Here is what an Indonesian farm community must do to secure the right to farm on State Forest Land: First, it must map the land it wishes to manage. Next, it must set up a community organization. After that, it must learn and understand the various forestry programs that apply to State Forest Lands. Finally, the community must submit a proposal to the Ministry of Forestry.
This process, which requires a significant degree of expertise and knowledge of government processes, can take up to four years to complete.
Making an impact, at the local level
This is where the development community comes in. Local professionals can effectively navigate a process that can quickly overwhelm farmers.
Once development groups have assisted communities secure a legal right to produce on State Forest Land, these communities have an incentive to care for “their” plots. Development groups can also help them act on that incentive through training in sustainable forestry and farming techniques. These include soil and water conservation, multi-cropping, rainfall prediction studies and mapping, the use of livestock manure and urine for fertilizers and insecticides, and more.
To move beyond subsistence, these communities also need to learn basic financial and marketing techniques. That often means literacy training.
In other words, securing a legal right triggers a community-centered sustainable development process.
With the support of the Ford Foundation and working with local partners, our group has implemented this type of program in communities throughout Indonesia. We have helped 16,000 farmers obtain the legal right to cultivate over 37,000 acres of State Forest Land using low-cost sustainable techniques including those described above. Slash and burn is no longer practiced and output and incomes from rice, coffee, nuts and a variety of fruits and vegetables have increased.
Ours is a relatively small project. But it, and other scalable projects like it, demonstrates the potential for these rights-based and educational efforts to enable farm communities to move away from slash and burn farming and toward sustainable development.
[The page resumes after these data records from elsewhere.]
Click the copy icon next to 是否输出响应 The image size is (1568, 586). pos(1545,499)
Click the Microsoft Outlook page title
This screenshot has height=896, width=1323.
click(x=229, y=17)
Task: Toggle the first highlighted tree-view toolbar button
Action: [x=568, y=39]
No one believes transitioning from agriculture built on large-scale deforestation will be easy or inexpensive, anymore than moving away from coal and other fossil fuels is. Indonesia and other countries will need to make significant changes. And developed nations will have to invest the necessary funds to help them do so. But these changes and investments are achievable and necessary. They present an opportunity to help millions of vulnerable people achieve the kind of sustainable economic and social development that protects local communities and the entire planet.